Was that why the hospital had been spared? Had those that had already shifted been keeping the other blutom monsters away?

The doctor gave me a strange look as I swore and shut the door behind us. Just as I did I heard a scream and ripped the door open again on instinct. It was coming from the waiting room. Without really thinking it through—again, Madelyn would say—I covered the distance and found that it was the young mother who had screamed.

One of the patients had turned into a blutom monster. It was a young man about my age and he had attacked the guy next to him. I ripped my shotgun from my shoulder and racked a shell home as I called out for the mother to run.

She yanked her boy up and ran for the doors. As the monster followed, I shot him in the chest, sending him back onto his victim. Blutom splattered everywhere, a trail of which disappeared into another man’s wounded neck.
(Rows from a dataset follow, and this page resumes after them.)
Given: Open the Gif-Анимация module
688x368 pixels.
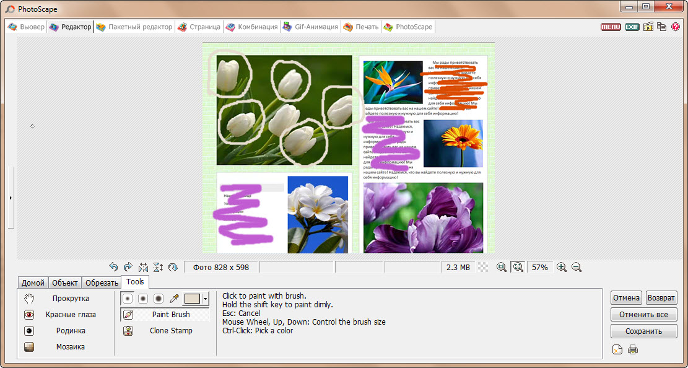Looking at the screenshot, I should (311, 27).
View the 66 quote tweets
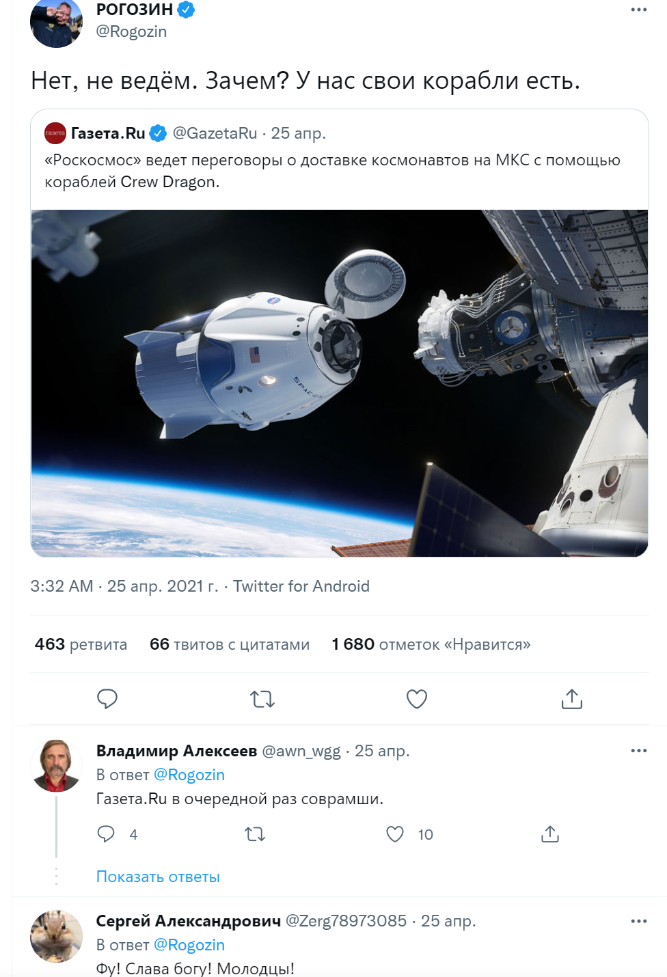This screenshot has width=667, height=977. point(229,644)
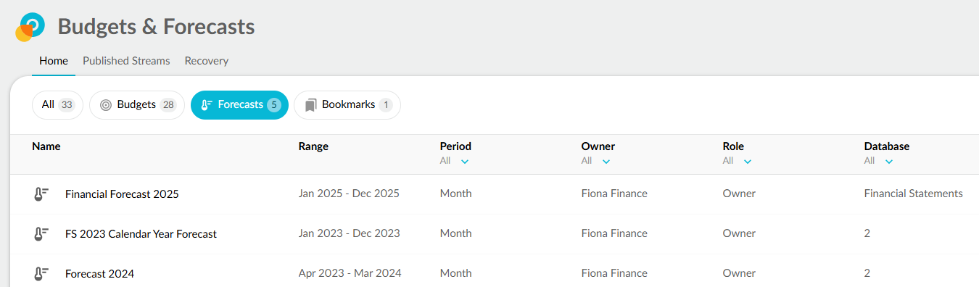Click the forecast icon beside Forecast 2024
Viewport: 979px width, 287px height.
(x=41, y=273)
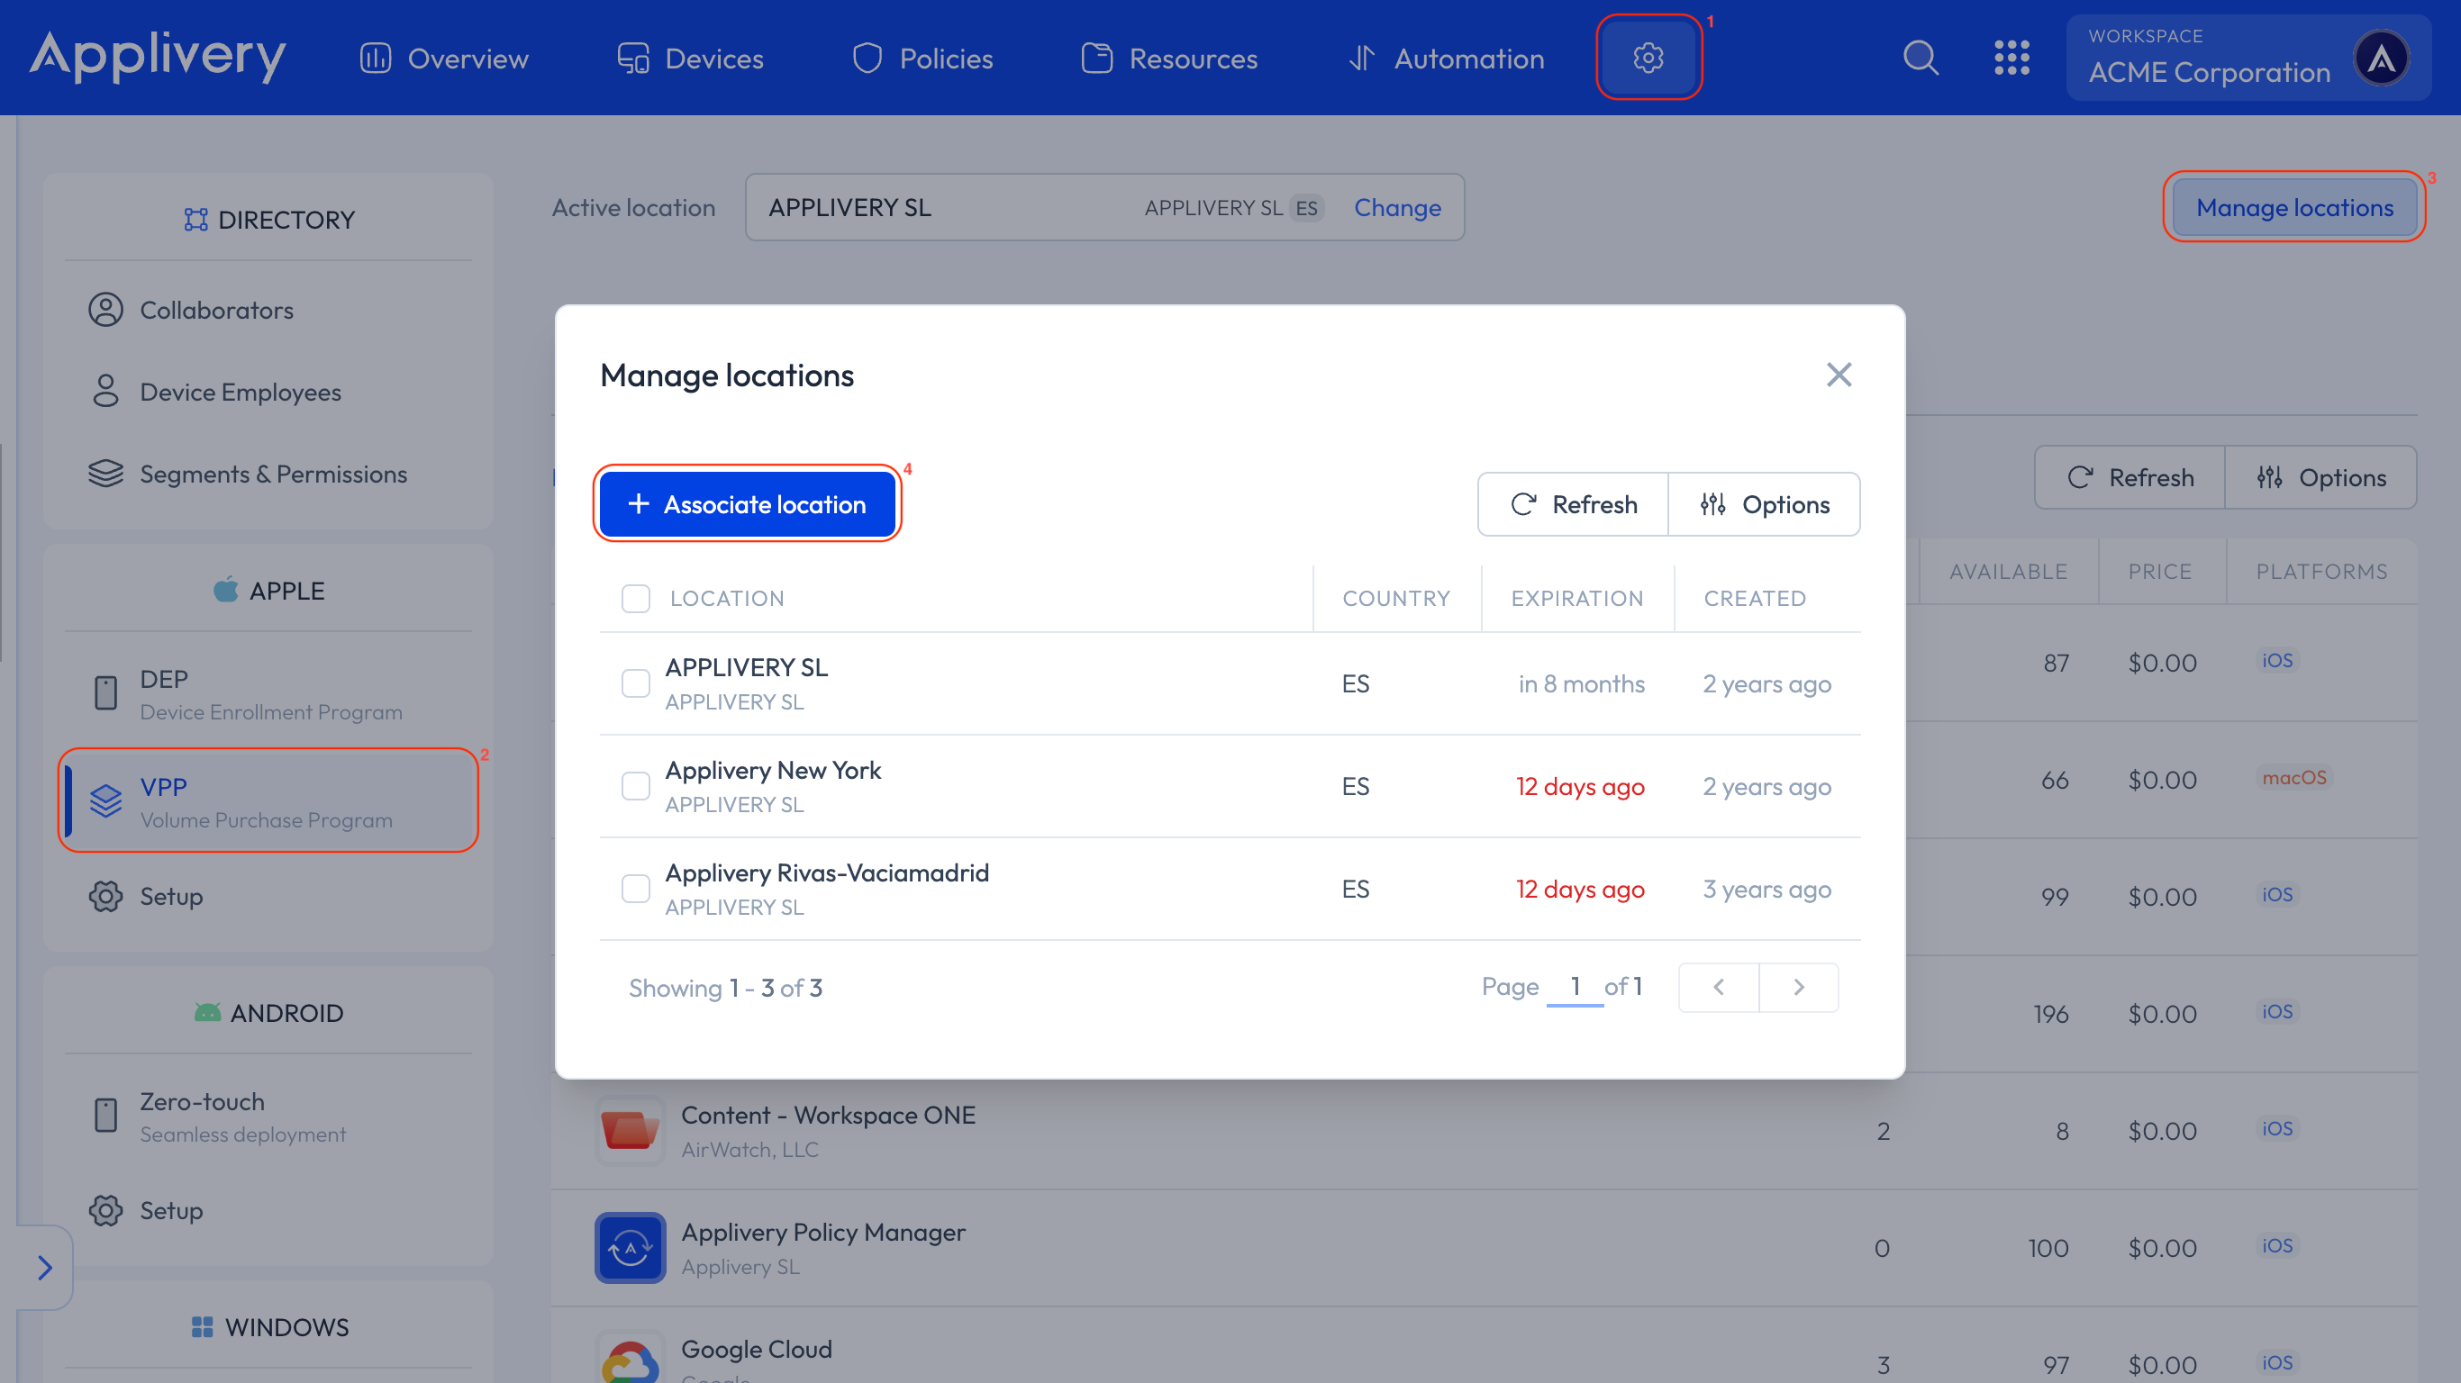Image resolution: width=2461 pixels, height=1383 pixels.
Task: Open the settings gear in top navigation
Action: (x=1648, y=58)
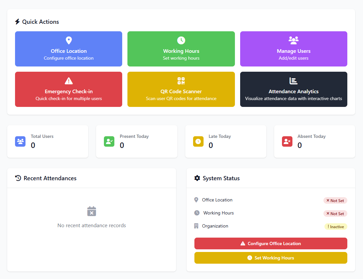Click the Inactive badge next to Organization

pos(336,226)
Great, now there would be two for sure.

The mother had disappeared through the doorway before I could stop her. Given the chance, I would have directed her back down the hall to where I could have barricaded her in the room with Madelyn while I looked for some way to destroy the creature.

The monster charged after her, but stopped at the door, looking up at the broad daylight before turning around.

The revelation might have been encouraging if it weren’t for the fact that the monster charged me next. Luckily, I was prepared. This time, my buckshot took him in the knee. It was followed by another shot to his hip on the other side.

“Help me!” The other shifting victim had his hand around his neck and I could see the blood underneath it turning a purple color. I was tempted to try a shot to put him out of his misery but found it was no easier with a stranger than a friend. Even one about to become a monster and cause me endless grief.

Instead, I ran back towards Madelyn’s room. If my guess was correct, all I had to do was get her outside and the monster would leave us alone. She was already on her feet. The doctor was gone.

It takes a brave man to abandon his patient. I might have considered shooting him on the way out if I wouldn’t have known his body would be infested by the blutom and become another problem for me to deal with. I might even get past my hang up of shooting real people just to get back at him.